Collocations

Finding collocations requires first calculating the frequencies of words and their appearance in the context of other words. Often the collection of words will then requiring filtering to only retain useful content terms. Each ngram of words may then be scored according to some association measure, in order to determine the relative likelihood of each ngram being a collocation.

The BigramCollocationFinder and TrigramCollocationFinder classes provide these functionalities, dependent on being provided a function which scores a ngram given appropriate frequency counts. A number of standard association measures are provided in BigramAssocMeasures and TrigramAssocMeasures.

Collocation finders

BigramCollocationFinder

A tool for the finding and ranking of bigram collocations or other association measures.

TrigramCollocationFinder

A tool for the finding and ranking of trigram collocations or other association measures.

QuadgramCollocationFinder

A tool for the finding and ranking of quadgram collocations or other association measures.

N-gram metrics

BigramAssocMeasures

A collection of bigram association measures.

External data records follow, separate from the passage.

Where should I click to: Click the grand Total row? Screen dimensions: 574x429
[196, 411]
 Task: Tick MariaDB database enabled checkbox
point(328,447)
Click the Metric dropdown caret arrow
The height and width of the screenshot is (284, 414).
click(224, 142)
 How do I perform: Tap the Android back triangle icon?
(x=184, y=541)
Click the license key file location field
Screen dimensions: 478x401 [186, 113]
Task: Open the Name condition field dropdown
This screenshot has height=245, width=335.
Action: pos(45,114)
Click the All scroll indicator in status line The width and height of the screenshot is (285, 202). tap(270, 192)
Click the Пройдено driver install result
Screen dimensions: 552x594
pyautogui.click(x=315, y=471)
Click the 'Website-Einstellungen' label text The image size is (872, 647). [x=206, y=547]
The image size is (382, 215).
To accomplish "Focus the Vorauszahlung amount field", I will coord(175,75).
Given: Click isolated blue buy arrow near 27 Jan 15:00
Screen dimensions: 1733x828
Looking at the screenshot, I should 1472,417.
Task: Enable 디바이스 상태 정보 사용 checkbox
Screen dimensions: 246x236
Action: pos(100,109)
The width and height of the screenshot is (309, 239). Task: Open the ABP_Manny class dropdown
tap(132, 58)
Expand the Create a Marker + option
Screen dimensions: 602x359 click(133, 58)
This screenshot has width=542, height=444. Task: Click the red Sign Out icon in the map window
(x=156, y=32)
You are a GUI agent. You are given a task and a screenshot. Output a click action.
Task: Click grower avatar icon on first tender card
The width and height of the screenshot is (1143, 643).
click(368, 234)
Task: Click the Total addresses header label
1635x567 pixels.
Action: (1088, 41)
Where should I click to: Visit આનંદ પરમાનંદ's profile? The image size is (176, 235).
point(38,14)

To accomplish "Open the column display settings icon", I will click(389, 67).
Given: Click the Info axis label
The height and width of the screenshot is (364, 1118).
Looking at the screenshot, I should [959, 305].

Each association measure is provided as a function with three arguments::.

TrigramAssocMeasures

A collection of trigram association measures. Each association measure is provided as a function with four arguments::.

QuadgramAssocMeasures

A collection of quadgram association measures. Each association measure is provided as a function with five arguments::.

ContingencyMeasures

Wraps NgramAssocMeasures classes such that the arguments of association measures are contingency table values rather than marginals.